I heart Google (Nasdaq: GOOG), but I'm not stupid. I know that any company that has 99% of its eggs in one basket -- in this case, advertising as a percentage of total revenue -- is susceptible to a nasty slip.

I know that any company brandishing a "do no evil" corporate mantra, just like Gary Hart challenged the media to "follow me around" two decades ago, will get raked over the coals when it's caught in the midst of monkeybusiness.

I also realize that a company with perpetually decelerating growth -- the pros expect Big G's profits to rise just 33% this year -- can be a portfolio risk. Especially if it's trading at too high a premium, and owned by investors who may be too naive to realize that Big G can't kick it old school like it used to.

I'm not about to short Google. I just can't justify buying in when the company's horizon features more uncertainties than opportunities.

Adventures in paid-search babysitting
Google may have revolutionized the field of contextual marketing, but there's no guarantee that its dominance will last. As click fraud and other flaws to the system receive wider media coverage, advertisers may send keyword bids lower.

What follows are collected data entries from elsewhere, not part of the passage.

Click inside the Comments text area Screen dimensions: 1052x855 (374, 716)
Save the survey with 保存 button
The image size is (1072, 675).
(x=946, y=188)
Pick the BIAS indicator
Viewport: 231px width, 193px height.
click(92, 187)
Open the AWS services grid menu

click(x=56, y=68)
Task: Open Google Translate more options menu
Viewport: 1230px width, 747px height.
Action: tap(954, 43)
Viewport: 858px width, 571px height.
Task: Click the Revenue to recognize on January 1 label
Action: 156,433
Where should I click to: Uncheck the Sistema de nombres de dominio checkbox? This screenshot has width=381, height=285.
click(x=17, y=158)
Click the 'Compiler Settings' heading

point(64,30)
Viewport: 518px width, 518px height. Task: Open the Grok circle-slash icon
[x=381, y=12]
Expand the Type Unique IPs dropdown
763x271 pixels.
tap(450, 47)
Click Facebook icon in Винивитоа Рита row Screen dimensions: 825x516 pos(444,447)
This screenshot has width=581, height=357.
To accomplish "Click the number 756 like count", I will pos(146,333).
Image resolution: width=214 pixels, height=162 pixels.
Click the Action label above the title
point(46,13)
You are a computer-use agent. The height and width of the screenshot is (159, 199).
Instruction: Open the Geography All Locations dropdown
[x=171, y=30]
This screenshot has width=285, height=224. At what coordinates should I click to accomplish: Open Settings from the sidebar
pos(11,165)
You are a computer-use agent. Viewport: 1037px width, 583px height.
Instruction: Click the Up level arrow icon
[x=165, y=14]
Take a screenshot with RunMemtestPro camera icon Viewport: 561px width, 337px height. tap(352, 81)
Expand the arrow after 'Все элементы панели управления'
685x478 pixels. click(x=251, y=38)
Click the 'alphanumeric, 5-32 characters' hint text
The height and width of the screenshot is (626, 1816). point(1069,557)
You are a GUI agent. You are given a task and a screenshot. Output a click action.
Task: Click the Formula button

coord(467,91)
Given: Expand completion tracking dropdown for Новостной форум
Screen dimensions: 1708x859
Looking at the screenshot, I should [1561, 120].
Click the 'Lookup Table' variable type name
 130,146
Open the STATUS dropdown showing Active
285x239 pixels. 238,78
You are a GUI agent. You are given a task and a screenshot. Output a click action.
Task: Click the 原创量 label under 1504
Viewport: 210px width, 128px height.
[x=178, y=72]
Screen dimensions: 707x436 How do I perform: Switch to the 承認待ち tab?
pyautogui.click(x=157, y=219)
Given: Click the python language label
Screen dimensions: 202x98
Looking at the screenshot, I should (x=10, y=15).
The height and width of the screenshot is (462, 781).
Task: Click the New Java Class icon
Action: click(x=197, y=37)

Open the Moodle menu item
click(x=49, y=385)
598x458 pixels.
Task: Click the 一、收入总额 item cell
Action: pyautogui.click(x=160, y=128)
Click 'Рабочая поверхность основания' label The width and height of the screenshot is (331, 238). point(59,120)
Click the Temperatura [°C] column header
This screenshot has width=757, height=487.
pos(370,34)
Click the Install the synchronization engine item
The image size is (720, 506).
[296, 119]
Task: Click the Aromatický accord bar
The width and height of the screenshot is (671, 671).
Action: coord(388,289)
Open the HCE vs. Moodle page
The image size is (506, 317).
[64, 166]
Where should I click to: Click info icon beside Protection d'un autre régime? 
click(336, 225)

Isn't it just a matter of time before ad blindness kicks in, after Web surfers see one too many "Ads by Google" boxes?

Since most of Google's ad revenue is click-based -- not impression-based or action-based, like you find with display-ad champs DoubleClick or ValueClick (Nasdaq: VCLK) -- can you imagine what would happen if the world just stopped clicking on Google ads, or switched to browsers that could automatically disable them? What would Google be worth then?

Sure, Google is supposed to acquire DoubleClick, but global regulators seem to be sitting on this one for nearly as long as they've held back XM and Sirius from shacking up.

What does it tell you that even the European Commission is poring over Google's $3.1 billion deal for DoubleClick, while longtime European target Microsoft (Nasdaq: MSFT) had no trouble snapping up aQuantive for nearly twice as much? It looks like regulators will keep Google's nonorganic growth on a short leash while letting everyone else beef up.

Cracks in the Google armor
It was a wee sliver, but I couldn't get over a break in the publisher payout trend in Google's last quarterly report. The company relies on a network of third-party sites like MySpace and Time Warner's (NYSE: TWX) AOL to rebroadcast its paid-search ads. It's a great system for Google, serving both as a profitable way to distribute excess inventory and an effective promotion for its own ad platform.

When Google's ads run through third-party sites, the company repays the ads' publishers the bulk of the revenue generated. Here's the trend I noticed:

Network Revenue

AdSense Partner Distributions

APD/NR

Q3 2006

$1.04

$0.780

75%

Q4 2006

$1.20

$0.916

76%

Q1 2007

$1.35

$1.05

78%

Q2 2007

$1.35

$1.06

79%

Q3 2007

$1.45

$1.12

77%

All amounts in billions.

After several quarters of paying out a larger chunk of its AdSense revenue to its publishers, Google decided to pull back during its most recent quarter. Obviously, this trend couldn't keep climbing forever. Still, what if Google is starting to scale back because it senses that keyword bids will decline in the future?

We'll find out whether the trend continues with the fourth-quarter report at the end of this month. How bad would Google's timing be if the company started getting cheap with its publishers just as its rivals fortified their own efforts?

Google is still doing great, but no company is guaranteed a permanent spot as the top Web search provider. In a few years, it might be Facebook, Wikipedia, or even the increasingly Web-present Apple (Nasdaq: AAPL). Heck, it may even be a company that doesn't even exist right now.

Watching Google fight for scraps like radio advertising or print ads has to trouble even the most ardent bull. Has it exhausted its growth potential in higher-margin Web areas? While I see the logic in cashing in on its fat list of willing sponsors, how much longer before Google is down to selling temporary tattoo ads on my forehead?

I have a price, you know. However, like Google's buoyant stock, it's inflated by too much pride, and destined to head lower once humility and desperation kick in.